Mısır Su Mızrak Dövüşü, M.Ö. 2300 yıllarından kalma mezar kabartmalarında kaydedilmiştir. Uzun direklerle donanmış iki karşıt teknede balıkçıları gösterir. Mürettebatın bir kısmı, takım arkadaşları rakipleri teknelerinden indirirken dümeni devralıyor.


Bu kulağa yeterince zararsız geliyor olabilir. Ancak yarışmacılar her iki ucunda iki nokta bulunan sivri uçlu olta gafları taşıyorlardı. Ayrıca hiçbir koruma giysisi giymiyorlardı ve Mısır'ın tehlikeli sularında boğulma veya hayvan saldırısı riski altındaydılar. Tüm bunlardan sonra Mısır'dan hem antik Yunanistan'a, hem de Roma'ya yayıldı.



6. Roma Venasyonları


GÖRSEL AÇIKLAMASI BURAYA

Venation'lar vahşi hayvanlar ve gladyatörler arasındaki savaşlardı. Roma amfi tiyatrolarında yer alırdı ve izleyiciler arasında birinci sınıf eğlence olarak kabul edilirdi. İmparatorluğun dört bir yanından egzotik hayvanlar, savaşa katılmak için Roma'ya ithal edilirdi. Çünkü ne kadar tehlikeli ve nadir özellikli olursa, o kadar iyiydi.
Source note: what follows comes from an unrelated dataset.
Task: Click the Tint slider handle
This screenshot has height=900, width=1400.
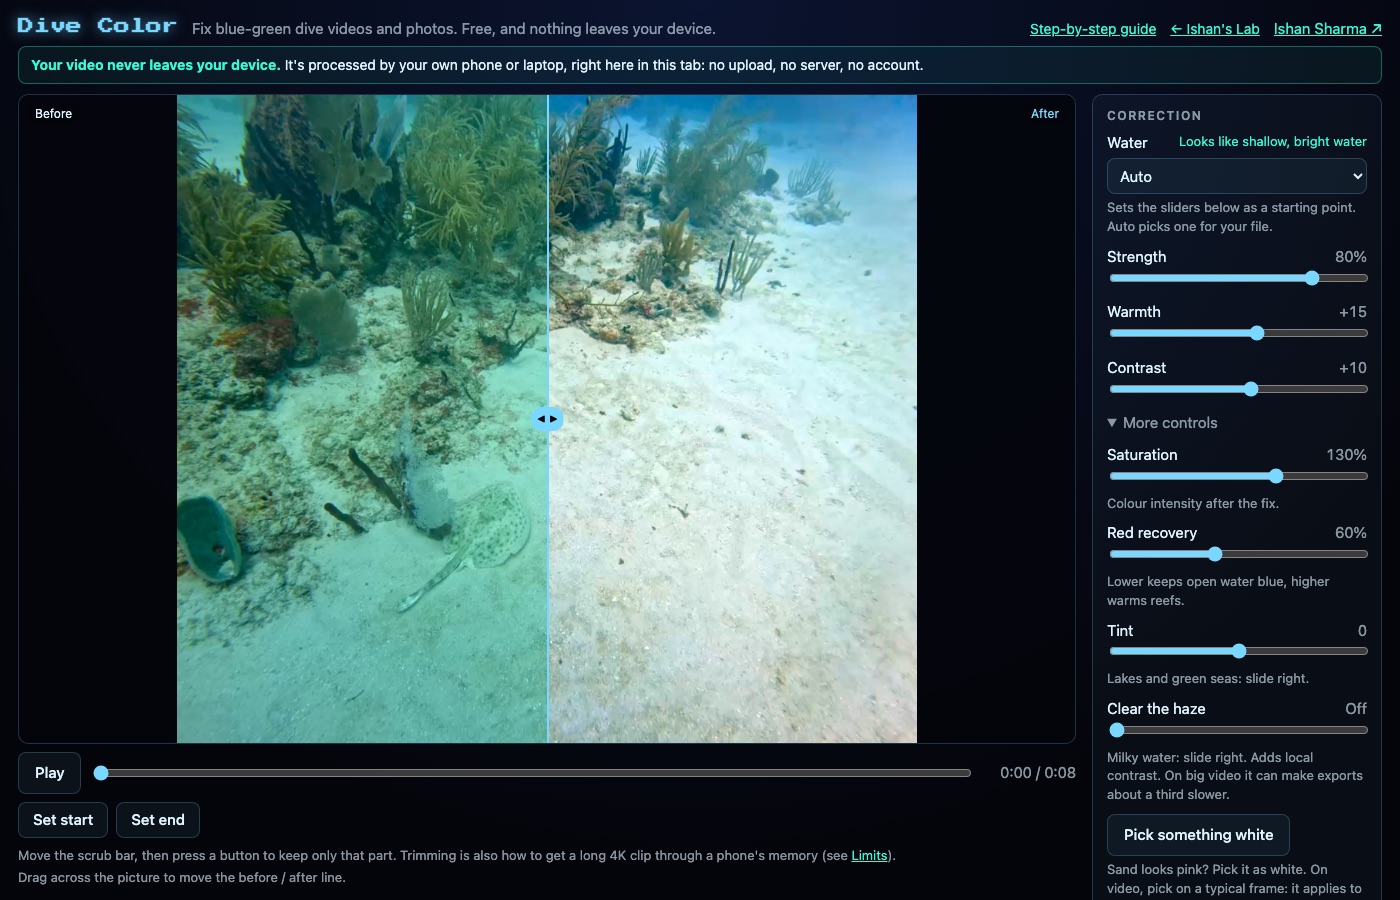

Roma'nın en büyük amfi tiyatrosunda 100 günlük bir kutlama olan Kolezyum'un Açılış Oyunları'nda insanların ve hayvanların katledilmesini anlatan birkaç tarihi anlatı var. Filler, aslanlar, leoparlar, kaplanlar ve ayılar dahil olmak üzere 9.000'den fazla hayvanın nasıl öldürüldüğünü anlatıyorlar. Tarihçi Cassius Dio, hayvanların öldürülmesine yardımcı olmak için kadınların arenaya girmelerine nasıl izin verildiğini anlatıyor. Diğer oyunlarda gladyatörler timsah, gergedan ve su aygırı ile savaştı. İzleyiciler arasında özellikle popüler olan, hayvanların kendi aralarındaki kanlı savaşlardı ve Martial, bir fil ile azgın bir boğa arasındaki uzun bir dövüşü anlatmaktadır. Fazladan bir heyecan eklemek için, hüküm giymiş suçlular veya Hıristiyanlar bazen vahşi hayvanlara atılarak idam edilirdi.